Saturday, December 22, 2012
I Predict 2013/14
Okay, it's time to face facts. It's now Saturday, December 22nd, and the world has NOT ended according to the Mayan Calendar. On behalf of all rational people, TOLD YOU SO!
But we might still gaze into our crystal balls (currently looking between my legs) to see what the future might hold for us. Two years ago, I did this very thing, on this very blog, and got exactly nothing right. But it was still fun. As such, here are my predictions for 2013 and 2014. Read them at your own risk.

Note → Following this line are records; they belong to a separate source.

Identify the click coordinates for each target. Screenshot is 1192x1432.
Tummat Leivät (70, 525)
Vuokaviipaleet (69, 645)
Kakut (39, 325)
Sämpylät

1.) As John Kerry assumes his role as the new Secretary of State, the special election held to decide who will take over his vacated Senate seat will be won by one of Massachusetts’ newest residents – Ambassador Susan Rice! Scott Brown will again be the loser.
2.) Hillary Rodham Clinton decides that she will run for president in 2016. Her pick for vice president? Sandra Fluke! Rush Limbaugh calls them both sluts.
3.) Obama’s next big reform bill will again go before the Supreme Court, who will again uphold the law with a 5 to 4 vote. The press will initially report it overturned.
4.) Mitt Romney, his political career now over, decides, “What the hell?” and marries his second wife – without divorcing Ann first.
5.) Someone in the Republican Party will remember that Sarah Palin exists.
6.) Grover Norquist makes all Republicans in congress sign a pledge to hold their breath until they turn blue in the face so they can get whatever they want.
7.) John McCain reveals himself to be a vampire that sparkles in sunlight. Senate majority leader Harry Reid is a werewolf.
8.) A large band of U.S. ambassadors storms an Al-Quaeda training compound in the Middle East, killing four terrorists.
9.) Clint Eastwood wins the Oscar for best director. His award is presented to an empty chair.
10.) A gunman armed to the teeth enters the national headquarters of the NRA and shoots 50 people. (Well, we can hope, can’t we?)